▶ [Instructions for the task]: Report every line below that carries the word "label".

╔══

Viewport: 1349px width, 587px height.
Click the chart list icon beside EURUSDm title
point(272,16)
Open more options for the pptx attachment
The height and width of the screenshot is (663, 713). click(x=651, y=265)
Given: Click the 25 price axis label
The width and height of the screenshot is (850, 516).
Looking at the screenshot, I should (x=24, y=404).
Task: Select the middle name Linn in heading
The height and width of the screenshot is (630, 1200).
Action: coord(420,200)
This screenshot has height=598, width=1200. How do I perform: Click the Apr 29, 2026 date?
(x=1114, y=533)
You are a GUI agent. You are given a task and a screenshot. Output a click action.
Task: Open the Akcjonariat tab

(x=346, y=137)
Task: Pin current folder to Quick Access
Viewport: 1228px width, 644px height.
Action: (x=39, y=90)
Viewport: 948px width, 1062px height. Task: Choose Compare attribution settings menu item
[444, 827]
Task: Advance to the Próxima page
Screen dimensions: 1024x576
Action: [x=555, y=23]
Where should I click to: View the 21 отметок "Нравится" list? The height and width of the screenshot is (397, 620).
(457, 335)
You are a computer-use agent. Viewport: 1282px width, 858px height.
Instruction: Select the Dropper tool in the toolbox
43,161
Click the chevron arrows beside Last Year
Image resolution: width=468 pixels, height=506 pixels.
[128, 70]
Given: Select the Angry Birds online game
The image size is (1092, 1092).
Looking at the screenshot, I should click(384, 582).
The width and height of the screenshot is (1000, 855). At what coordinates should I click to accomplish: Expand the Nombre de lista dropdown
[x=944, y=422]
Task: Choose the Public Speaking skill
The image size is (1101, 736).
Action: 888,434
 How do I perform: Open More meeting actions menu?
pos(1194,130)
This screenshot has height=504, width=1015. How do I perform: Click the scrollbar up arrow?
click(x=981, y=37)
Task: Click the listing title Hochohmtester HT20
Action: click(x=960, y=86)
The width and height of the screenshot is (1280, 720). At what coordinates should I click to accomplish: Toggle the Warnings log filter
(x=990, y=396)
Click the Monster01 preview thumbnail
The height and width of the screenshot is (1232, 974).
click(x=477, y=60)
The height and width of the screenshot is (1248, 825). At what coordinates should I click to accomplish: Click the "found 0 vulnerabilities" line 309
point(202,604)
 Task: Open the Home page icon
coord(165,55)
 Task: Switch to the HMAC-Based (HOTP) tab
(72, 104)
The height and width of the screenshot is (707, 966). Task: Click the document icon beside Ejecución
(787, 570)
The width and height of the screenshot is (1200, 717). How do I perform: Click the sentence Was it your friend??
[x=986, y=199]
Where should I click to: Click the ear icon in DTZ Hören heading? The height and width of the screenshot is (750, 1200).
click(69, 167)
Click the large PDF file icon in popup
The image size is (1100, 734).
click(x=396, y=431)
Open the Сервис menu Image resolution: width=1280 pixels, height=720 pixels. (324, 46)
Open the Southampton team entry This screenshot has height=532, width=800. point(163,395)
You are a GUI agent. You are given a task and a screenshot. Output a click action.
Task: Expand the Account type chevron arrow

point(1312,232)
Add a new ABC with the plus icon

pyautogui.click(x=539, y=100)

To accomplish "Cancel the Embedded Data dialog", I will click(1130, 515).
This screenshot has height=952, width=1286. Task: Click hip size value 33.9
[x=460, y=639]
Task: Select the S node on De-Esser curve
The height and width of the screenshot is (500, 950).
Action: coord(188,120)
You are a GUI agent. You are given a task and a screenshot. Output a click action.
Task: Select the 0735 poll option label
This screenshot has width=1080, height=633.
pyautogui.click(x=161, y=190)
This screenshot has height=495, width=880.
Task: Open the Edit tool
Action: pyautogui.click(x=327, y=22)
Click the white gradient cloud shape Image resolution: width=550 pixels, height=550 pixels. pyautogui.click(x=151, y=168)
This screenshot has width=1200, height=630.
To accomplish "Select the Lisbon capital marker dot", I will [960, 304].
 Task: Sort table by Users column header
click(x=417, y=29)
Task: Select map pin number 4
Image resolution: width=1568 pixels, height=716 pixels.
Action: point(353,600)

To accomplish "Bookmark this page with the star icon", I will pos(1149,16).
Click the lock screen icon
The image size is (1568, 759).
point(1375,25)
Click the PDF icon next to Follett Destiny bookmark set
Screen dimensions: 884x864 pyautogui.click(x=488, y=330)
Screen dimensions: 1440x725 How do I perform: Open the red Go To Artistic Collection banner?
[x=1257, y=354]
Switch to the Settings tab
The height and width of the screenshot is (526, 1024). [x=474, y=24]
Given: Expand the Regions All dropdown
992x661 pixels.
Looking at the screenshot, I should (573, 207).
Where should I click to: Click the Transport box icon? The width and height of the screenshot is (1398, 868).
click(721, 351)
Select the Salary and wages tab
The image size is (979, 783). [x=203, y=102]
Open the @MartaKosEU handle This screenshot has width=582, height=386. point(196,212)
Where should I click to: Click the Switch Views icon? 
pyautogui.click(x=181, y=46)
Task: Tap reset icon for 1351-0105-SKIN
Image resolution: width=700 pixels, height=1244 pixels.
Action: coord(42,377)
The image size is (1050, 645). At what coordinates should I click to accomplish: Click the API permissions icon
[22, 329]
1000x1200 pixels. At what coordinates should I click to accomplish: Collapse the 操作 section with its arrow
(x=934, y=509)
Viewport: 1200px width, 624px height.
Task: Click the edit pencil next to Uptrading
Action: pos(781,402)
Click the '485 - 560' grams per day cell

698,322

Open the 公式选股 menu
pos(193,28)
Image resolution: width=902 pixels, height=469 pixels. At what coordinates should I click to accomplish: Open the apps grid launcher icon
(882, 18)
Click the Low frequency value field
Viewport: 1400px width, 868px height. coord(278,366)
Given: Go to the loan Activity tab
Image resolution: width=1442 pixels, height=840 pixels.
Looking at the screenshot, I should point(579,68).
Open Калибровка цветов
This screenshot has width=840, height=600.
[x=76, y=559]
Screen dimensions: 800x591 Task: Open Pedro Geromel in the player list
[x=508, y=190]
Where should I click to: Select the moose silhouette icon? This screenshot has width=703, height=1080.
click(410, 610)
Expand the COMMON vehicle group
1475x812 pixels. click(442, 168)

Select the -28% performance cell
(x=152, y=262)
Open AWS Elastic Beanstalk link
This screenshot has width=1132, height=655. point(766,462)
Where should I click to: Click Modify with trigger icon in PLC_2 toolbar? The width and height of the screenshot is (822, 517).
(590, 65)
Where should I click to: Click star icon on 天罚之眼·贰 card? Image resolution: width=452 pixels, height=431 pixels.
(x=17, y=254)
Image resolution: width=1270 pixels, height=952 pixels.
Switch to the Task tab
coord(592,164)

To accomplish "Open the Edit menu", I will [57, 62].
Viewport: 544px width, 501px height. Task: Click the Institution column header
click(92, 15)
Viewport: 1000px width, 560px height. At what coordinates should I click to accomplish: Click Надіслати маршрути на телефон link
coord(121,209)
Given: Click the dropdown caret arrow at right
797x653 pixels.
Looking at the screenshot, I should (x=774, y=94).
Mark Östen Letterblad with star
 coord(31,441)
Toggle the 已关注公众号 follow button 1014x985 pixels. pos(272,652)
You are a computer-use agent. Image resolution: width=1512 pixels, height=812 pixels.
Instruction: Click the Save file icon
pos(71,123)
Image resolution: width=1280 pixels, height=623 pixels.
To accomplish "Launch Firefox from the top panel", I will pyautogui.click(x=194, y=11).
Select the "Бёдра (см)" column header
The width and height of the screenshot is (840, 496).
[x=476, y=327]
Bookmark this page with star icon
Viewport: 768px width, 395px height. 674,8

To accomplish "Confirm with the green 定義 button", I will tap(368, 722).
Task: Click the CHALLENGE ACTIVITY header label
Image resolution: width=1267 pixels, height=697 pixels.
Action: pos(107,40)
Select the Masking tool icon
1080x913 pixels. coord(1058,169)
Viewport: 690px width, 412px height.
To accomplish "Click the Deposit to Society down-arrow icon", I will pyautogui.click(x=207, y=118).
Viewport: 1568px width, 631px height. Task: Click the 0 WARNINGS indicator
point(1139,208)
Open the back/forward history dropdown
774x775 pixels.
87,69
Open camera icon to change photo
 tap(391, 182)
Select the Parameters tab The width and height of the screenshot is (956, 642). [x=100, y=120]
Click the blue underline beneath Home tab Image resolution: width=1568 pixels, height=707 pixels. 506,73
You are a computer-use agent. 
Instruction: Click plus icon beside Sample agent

╚══

▶ [Exercise result]:
Given: Click the 25 price axis label
Task: Select the 0735 poll option label
Task: Click the CHALLENGE ACTIVITY header label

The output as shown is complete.